Guitarist Jacob Tsafatinoss, left, and lead vocalist Nick Frostt, right, jump during their set at Quartyard San Diego on April 5, 2024. The performance was dubbed “a chaos show” due to the rain and other random occurrences. (Photo by Noah Lyons)

Off the first week of their biggest headlining tour, “THIS CAN’T BE THE END”, Good Kid brought a blend of pop-punk and indie rock to San Diego’s Quartyard on Friday, April 5th. Opener Adan Diaz joined Good Kid in a night of heavy rain, band antics, and Beyblade fights. The band’s most recent EP, Good Kid 4, came out on March 27 and includes many of the group’s notable tracks that have jumpstarted recent success. 

The show began at 6:30 with Adan Diaz coming on stage to perform. Diaz is a 19-year-old Mexican-American bedroom pop artist whose charismatic personality made for an entertaining opening set. His soft-spoken vocals in many of the songs he performed such as ripped jeans and Ethan’s Place gave for an easy to listen experience with reflective and relatable lyrics. At one point, fans behind me were chanting water repeatedly whenever the artist took a sip of a water bottle in between songs. His most popular song, “legroom,” which currently sits at 15 million streams on Spotify, was the last of the set he performed. 

Jake D, left and Adan Diaz, right, open for Good Kid in San Diego on April 5, 2024. (Photo by Noah Lyons)

After a performance from Adan Diaz, cheers and applause came from the surrounding venue as Good Kid came out on stage at 7:30. As the band walked on stage, lead singer Nick Frosst brought out a cardboard cut-out character display of Nomu Kid, the group’s mascot, that’s primarily featured in marketing and social media. 

Although bassist Michael Kozakov was absent from the lineup due to a family emergency, the band still performed at a high energy level. They opened the set with “No Time to Explain,” an uptempo song that details the different paces you have to take life. The group then went into playing other fan favorites such as “Alchemist” and “Bubbly”. The crowd remained loud and active when Frosst took a drink in between songs, fans yelled for the lead singer to chug over and over before he exclaimed, “It’s seltzer, not beer!”

Good Kid’s San Diego set on April 5, 2024 includes a “Beyblade battle” involving fans on the crowd. (Photo by Noah Lyons)

As winds became stronger, rain soon poured in and at a heavy rate. Ironically, Frosst noted when they booked to play at the outside venue downtown, they asked management if they were sure, to which they said “it was ok, it never rains in San Diego.” 

Fans from the audience helped guitarist David Wood begin “Down with the King,” singing along to every chorus. 
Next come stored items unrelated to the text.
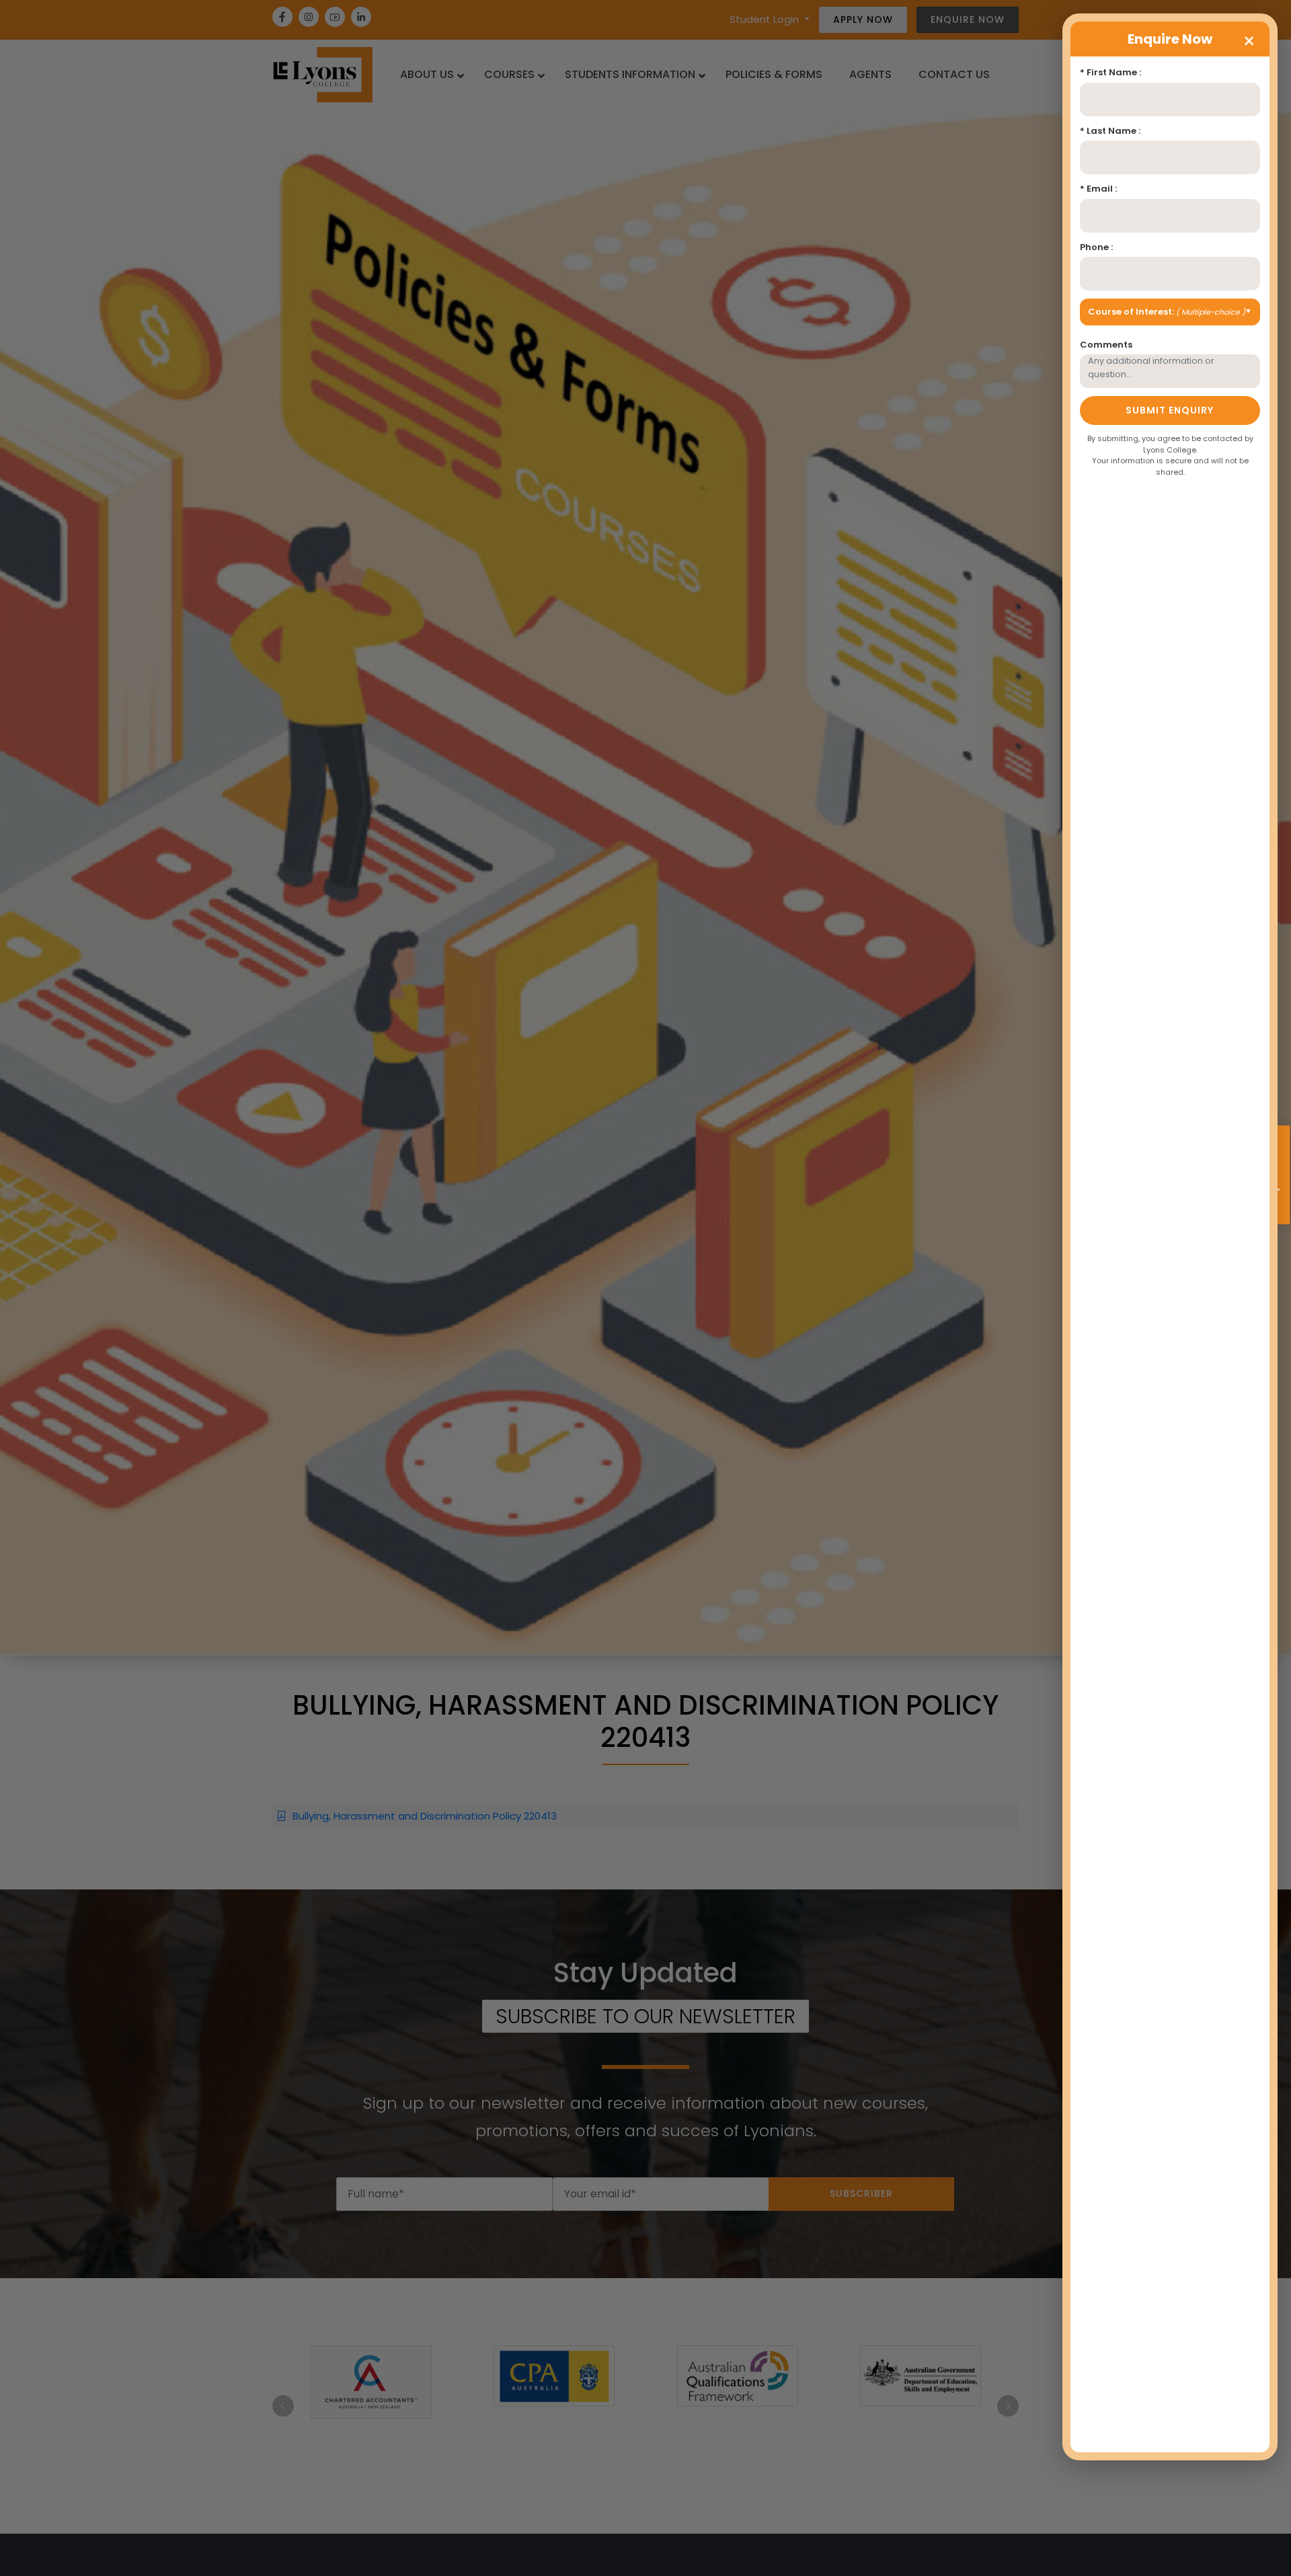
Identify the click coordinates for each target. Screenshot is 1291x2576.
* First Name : (1110, 72)
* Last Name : (1110, 130)
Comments (1106, 344)
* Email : (1098, 188)
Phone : (1096, 247)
Once 40 minutes to an hour of the show passed, Good Kid became part concert, part entertainment, and more. In a bit between Frosst and guitarist Jacob Tsafatinos, it eventually led to the group pulling out a Beyblade arena for two fans to fight for both members. If you were an outsider, you would’ve assumed the crowd was moshing in a pit as opposed to circling seeing who wins the Beyblade battle.

The band hosts a wheel for a random challenges during their San Diego show on April 5, 2024. The wheel landed on a challenge to sing sea shanties with the audience. (Photo by Noah Lyons)

Not long after, the group pulled out the “Wheel of Chaos.” A wheel made for a fan to come up and spin with titles that’d make the band play their next song blindfolded, end the show altogether, or sing a sea shanty, the latter being the landing spot on the wheel. The band then proceeded to sing the sea shanty, “Drunken Sailor,” with all of the audience singing along in a moment I didn’t think I’d get anywhere else. 

In the band’s encore, they performed the softly sung “Madeleine” before finishing the night with the aforementioned cover of “Laufey’s From the Start” in a stylized pop-punk cover, and “Summer.” The band’s performance created an entertaining night that would be sure to be the perfect gateway to the various pop-punk and indie-rock genres. Even for those not heavily invested in the group’s music, there’s still plenty of fun and games to be had with Good Kid.